Evidence-based treatment for Depersonalisation-derealisation Disorder (DPRD)

BACKGROUND: Depersonalisation-derealisation disorder (DPRD) is a distressing and impairing condition with a pathophysiology that is not well understood. Nevertheless, given the growing interest in its pathogenesis, and the publication of a number of treatment trials, a systematic review of randomised controlled pharmacotherapy and psychotherapy trials is timely. METHODS: A systematic search of articles on DPRD published from January 1980 to August 2012, using Cochrane methods, was conducted. All randomised controlled trials (RCTs) of pharmacotherapy, psychotherapy, somatic interventions and a blend of these modalities for the treatment of depersonalisation disorder were included in the review. Searches were carried out on multiple databases. The bibliographies of all identified trials were checked for additional studies and authors were contacted for published trials. No unpublished trials were found and no restrictions were placed on language and setting. Data extraction sheets were further designed to enter specified data from each trial and risk of bias information was identified.
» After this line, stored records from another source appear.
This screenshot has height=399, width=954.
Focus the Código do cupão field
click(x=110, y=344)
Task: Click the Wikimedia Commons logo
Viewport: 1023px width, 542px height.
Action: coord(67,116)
PRISMA guidelines were also followed to ensure that our methodology and reporting were comprehensive. Of the unique 1296 papers that were retrieved, four studies met the inclusion criteria and were reviewed. RESULTS: Four RCTs (all within the duration of 12 weeks or less) met study criteria and were included (180 participants; age range 18–65 years). The four RCTs included two lamotrigine studies, one fluoxetine study and one biofeedback study. Evidence for the treatment efficacy of lamotrigine was found in one study (Cambridge Dissociation Scale, CDC: p < 0.001) with no evidence of effect for lamotrigine in the second study (CDS: p = 0.61 or Present State Examination: p = 0.17). Fluoxetine and biofeedback were not more efficacious than the control condition, although there was a trend for fluoxetine to demonstrate greater efficacy in those with comorbid anxiety disorder. The four studies had 'low' or 'unclear' risk of bias. CONCLUSION: The limited data from randomised controlled trials on the pharmacotherapy and psychotherapy of DPRD demonstrates inconsistent evidence for the efficacy of lamotrigine, and no efficacy for other interventions. Additional research on this disorder is needed.